Large-cap equities, encompassing stocks like Apple, Microsoft, and Tesla, have been driving the market’s stellar performance. However, small-cap stocks, currently undervalued, are regaining strength relative to their larger counterparts.

The SPDR Portfolio S&P 600 Small Cap ETF (SPSM) outperformed the SPDR S&P 500 ETF Trust (SPY) in the last quarter, signifying the resurgence of small-cap stocks. While it is essential to acknowledge the potential of large-caps, it is equally critical to avoid overallocation to a few dominant stocks, which are heavily weighted in various ETFs.

The Expanding Realm of Crypto ETFs

The remarkable surge of Bitcoin in 2023 and its subsequent normalization set the stage for the potential launch of spot Bitcoin ETFs. This achievement would not only enhance investor access but also confer legitimacy upon the cryptocurrency, propelling it beyond niche status.

Yet, the potential spot Bitcoin ETF launch represents just one aspect of the crypto landscape, with wider acceptance among institutional and retail investors likely to fuel greater adoption and a more mature market. Furthermore, a crypto halving event expected around April 2024, combined with continued rallying Bitcoin prices, may further elevate investor interest in crypto equity ETFs.

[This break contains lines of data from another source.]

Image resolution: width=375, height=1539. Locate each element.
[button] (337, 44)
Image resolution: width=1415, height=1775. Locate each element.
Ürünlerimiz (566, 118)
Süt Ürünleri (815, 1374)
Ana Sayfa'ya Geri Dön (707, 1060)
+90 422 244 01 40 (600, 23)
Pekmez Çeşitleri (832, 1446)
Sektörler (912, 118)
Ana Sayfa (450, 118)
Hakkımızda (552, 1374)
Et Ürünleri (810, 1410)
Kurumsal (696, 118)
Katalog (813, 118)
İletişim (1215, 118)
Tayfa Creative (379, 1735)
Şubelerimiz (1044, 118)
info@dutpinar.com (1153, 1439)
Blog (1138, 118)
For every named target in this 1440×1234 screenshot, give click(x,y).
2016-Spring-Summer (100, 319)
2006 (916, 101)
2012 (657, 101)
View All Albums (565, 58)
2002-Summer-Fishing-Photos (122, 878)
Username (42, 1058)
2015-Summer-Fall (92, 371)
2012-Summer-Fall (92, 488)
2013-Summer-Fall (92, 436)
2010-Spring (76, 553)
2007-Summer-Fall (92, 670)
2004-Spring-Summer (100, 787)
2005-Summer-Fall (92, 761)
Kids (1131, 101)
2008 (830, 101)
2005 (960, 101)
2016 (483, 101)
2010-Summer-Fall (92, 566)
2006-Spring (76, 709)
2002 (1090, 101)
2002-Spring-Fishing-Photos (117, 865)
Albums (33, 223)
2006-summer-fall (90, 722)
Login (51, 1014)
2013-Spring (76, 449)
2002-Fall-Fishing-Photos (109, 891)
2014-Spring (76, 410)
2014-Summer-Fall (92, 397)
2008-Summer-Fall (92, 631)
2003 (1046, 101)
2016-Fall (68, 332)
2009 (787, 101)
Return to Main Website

ETFs such as the Valkyrie Bitcoin Miners ETF (WGMI), the VanEck Digital Transformation ETF (DAPP), and the Invesco Alerian Galaxy Crypto Economy ETF (SATO) witnessed stellar performance in 2023, foreshadowing potential gains after the expected spot Bitcoin ETF launch. This surge in crypto interest augurs well for the anticipated rally in Bitcoin prices following the halving event.